__EXERCISE AIM__: Below are records; reproduce exactly the lines from the one containing "Click the vertical" through the end, both included, and only those.

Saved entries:
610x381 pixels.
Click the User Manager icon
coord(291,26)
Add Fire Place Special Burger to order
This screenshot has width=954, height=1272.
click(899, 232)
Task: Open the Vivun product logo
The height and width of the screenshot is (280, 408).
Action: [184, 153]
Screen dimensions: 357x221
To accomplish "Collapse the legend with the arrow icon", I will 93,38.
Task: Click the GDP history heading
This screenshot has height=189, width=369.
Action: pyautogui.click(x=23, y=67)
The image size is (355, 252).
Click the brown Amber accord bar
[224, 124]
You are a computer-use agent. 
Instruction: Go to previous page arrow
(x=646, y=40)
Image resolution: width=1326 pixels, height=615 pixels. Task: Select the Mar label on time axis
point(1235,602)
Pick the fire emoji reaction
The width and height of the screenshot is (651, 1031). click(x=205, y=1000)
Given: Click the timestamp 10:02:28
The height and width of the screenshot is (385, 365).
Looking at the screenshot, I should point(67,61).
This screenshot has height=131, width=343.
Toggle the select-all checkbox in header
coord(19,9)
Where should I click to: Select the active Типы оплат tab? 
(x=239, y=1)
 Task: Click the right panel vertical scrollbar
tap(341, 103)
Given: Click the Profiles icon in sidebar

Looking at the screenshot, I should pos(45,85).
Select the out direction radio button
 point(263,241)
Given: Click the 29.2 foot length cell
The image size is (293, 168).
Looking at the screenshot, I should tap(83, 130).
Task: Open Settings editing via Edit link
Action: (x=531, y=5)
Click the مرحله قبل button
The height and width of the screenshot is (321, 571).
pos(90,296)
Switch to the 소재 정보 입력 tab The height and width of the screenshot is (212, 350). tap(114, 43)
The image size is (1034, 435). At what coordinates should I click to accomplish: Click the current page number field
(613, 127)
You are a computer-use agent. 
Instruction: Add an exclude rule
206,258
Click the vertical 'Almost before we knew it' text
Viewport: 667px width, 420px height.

__EXERCISE RESULT__:
Click the vertical 'Almost before we knew it' text
Viewport: 667px width, 420px height.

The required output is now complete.